The poll also found support for some curbs in entitlements. Gradually raising the retirement age to 69 (from 67) by 2075 was "acceptable" to 56 percent of Americans, and reducing Medicare and Social Security benefits for wealthier retirees was supported by 62 percent.
And although the idea lacked majority support, 44 percent of Americans in the poll deemed it "acceptable" to gradually transform Medicare into a program in which seniors would get government-issued vouchers to buy private health insurance.
"There is a public view that something has to be done about the federal deficit ... [and that] you can't do it just by taxing the rich and getting rid of fraud and abuse," says Peter Brown, assistant director of the Quinnipiac Poll, based in Hamden, Conn.
Quinnipiac's latest national poll of voting Americans, released this week, registered that result with dollar signs attached.
It asked if people would still vote for a presidential candidate if he or she "supported solving the nation's deficit problem in a way that would cost you personally $500 or more." Some 66 percent of voters said yes, while only 25 percent said no. The "yes" side appealed to a majority of men, women, blacks, whites, Republicans, Democrats, and independents.

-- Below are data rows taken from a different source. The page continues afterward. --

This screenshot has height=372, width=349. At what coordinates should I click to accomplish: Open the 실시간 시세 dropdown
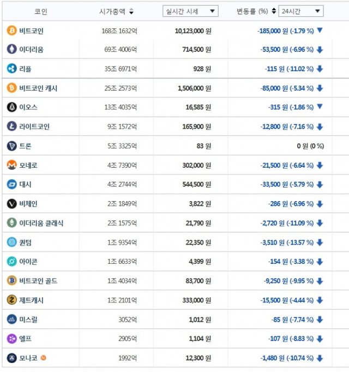(190, 11)
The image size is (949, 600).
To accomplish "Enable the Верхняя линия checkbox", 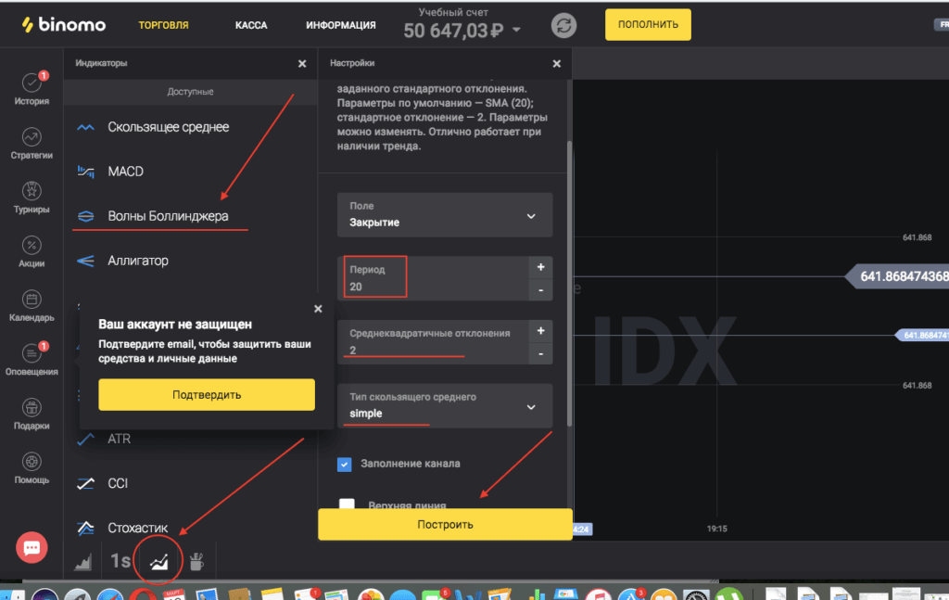I will pyautogui.click(x=347, y=505).
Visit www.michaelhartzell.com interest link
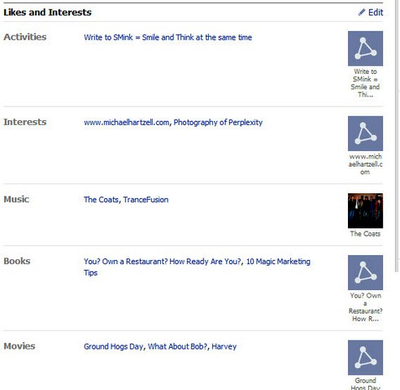The width and height of the screenshot is (400, 390). (x=127, y=123)
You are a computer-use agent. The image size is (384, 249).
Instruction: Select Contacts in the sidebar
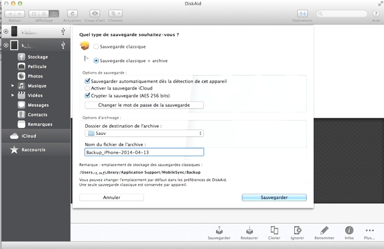pos(37,115)
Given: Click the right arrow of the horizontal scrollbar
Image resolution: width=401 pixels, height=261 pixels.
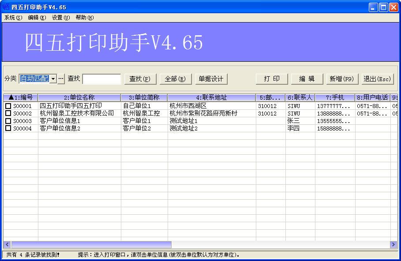Looking at the screenshot, I should click(x=394, y=244).
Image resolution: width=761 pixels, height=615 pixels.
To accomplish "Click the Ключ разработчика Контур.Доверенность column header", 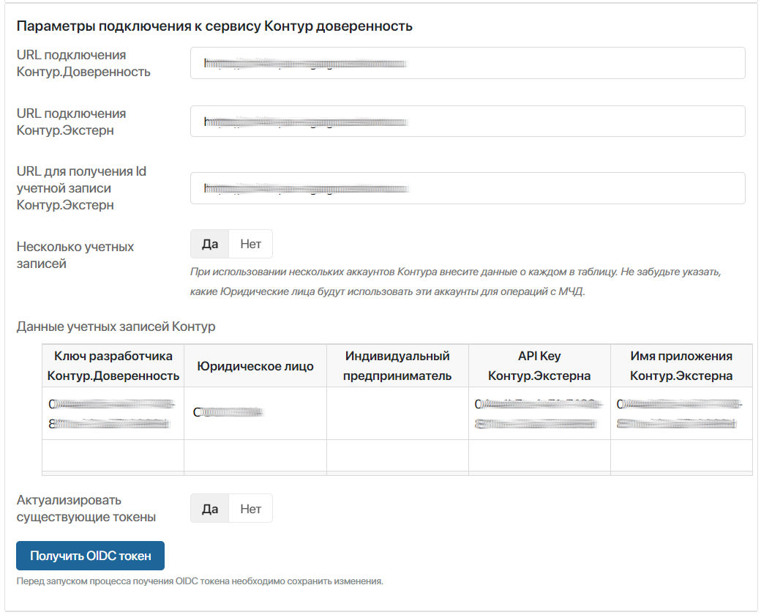I will tap(113, 366).
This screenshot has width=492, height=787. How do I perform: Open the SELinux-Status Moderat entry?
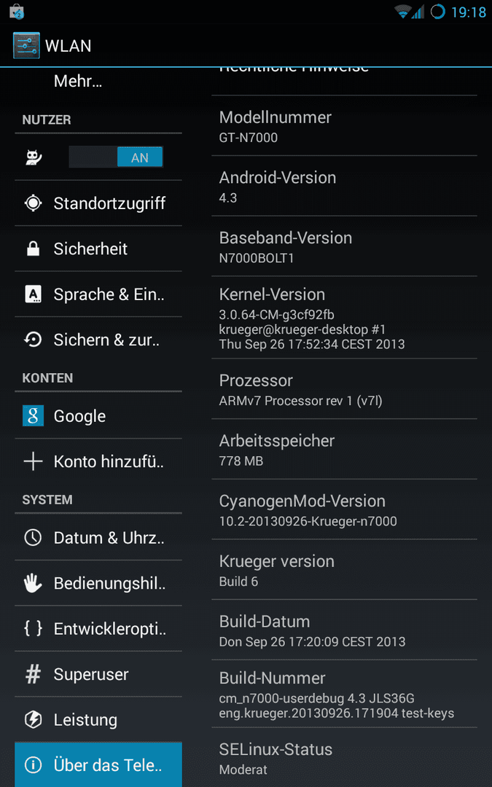point(344,757)
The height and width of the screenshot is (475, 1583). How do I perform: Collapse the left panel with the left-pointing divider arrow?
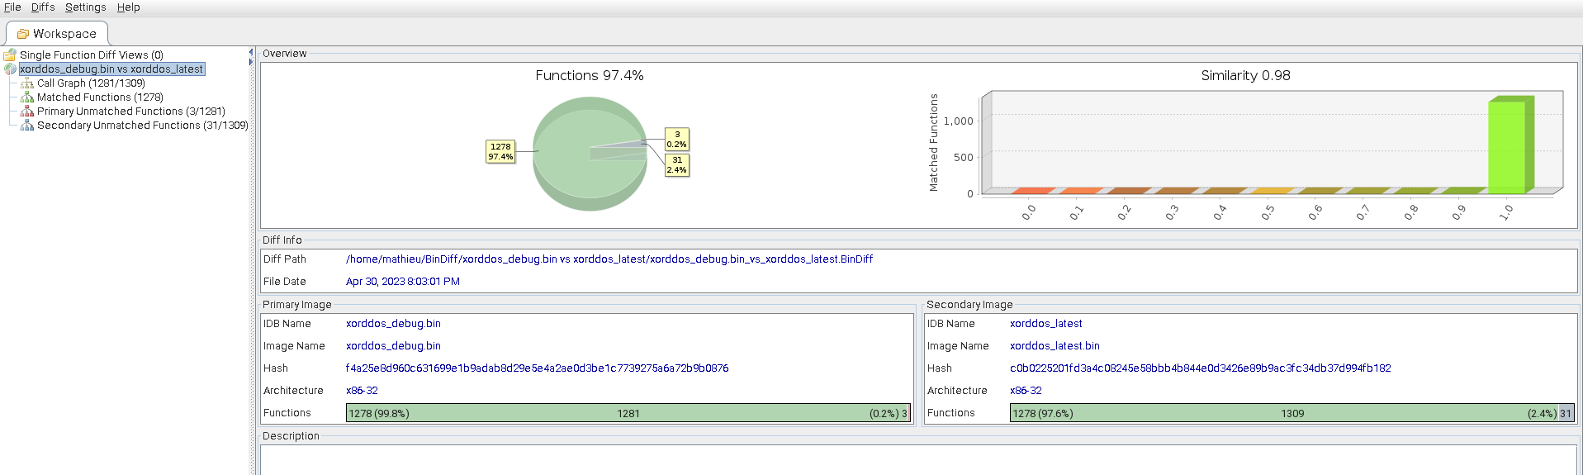[251, 52]
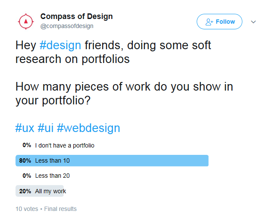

This mood of middle-class sacrifice represents a significant shift that "should not be underplayed," says Mr. Brown. For context, $500 multiplied by the nation's roughly 300 million people would equal $150 billion – not enough to close one year's budget deficit, but not chump change either.
At the same time, Americans haven't settled on exactly how to solve the fiscal challenge. Although polls find support for some specific cuts, they also suggest that it won't be politically easy to bring federal deficits down to a sustainable size.
In the Quinnipiac poll, for example, an overwhelming 90 percent of voters said middle-class Americans will have to make sacrifices, but few favored cuts in entitlement spending. By a margin of 49 to 40 percent, they said no to the idea of scrapping public funds for NPR.
Similarly, in the NBC/Wall Street Journal poll, a majority of Americans found it "unacceptable" to cut scientific research, education funding (at all age levels), defense, Planned Parenthood, and even farm subsidies.
And when people were asked in general terms about whether to makes cuts in Medicare, Medicaid, or Social Security, the response was a resounding no. (When pushed to make tough choices, 35 percent of respondents said to "cut important programs," 33 percent said to raise taxes, and 26 percent said to postpone deficit reduction.)
In part, the problem is that elected officials are only now beginning to grapple with the issue themselves – and thus haven't made a big sales pitch to the public.
After focusing first on roughly $100 billion in proposed cuts from this year's discretionary spending, House Speaker John Boehner said this week it's time for Congress to start tackling the runaway cost of entitlement programs like Medicare and Social Security – long considered a politically deadly "third rail" issue.
Mr. Boehner also said, in comments published Friday in The Wall Street Journal, that he expects Republicans and Democrats will be able to agree on a near-term plan for spending (including cuts), to avert a possible government shutdown later this month.
As is perennially true, politicians can pay a price for spending cuts or tax hikes that the public doesn't like. But the opinion surveys suggest that lawmakers could be penalized, next election, if they are perceived as having done nothing on fiscal reform.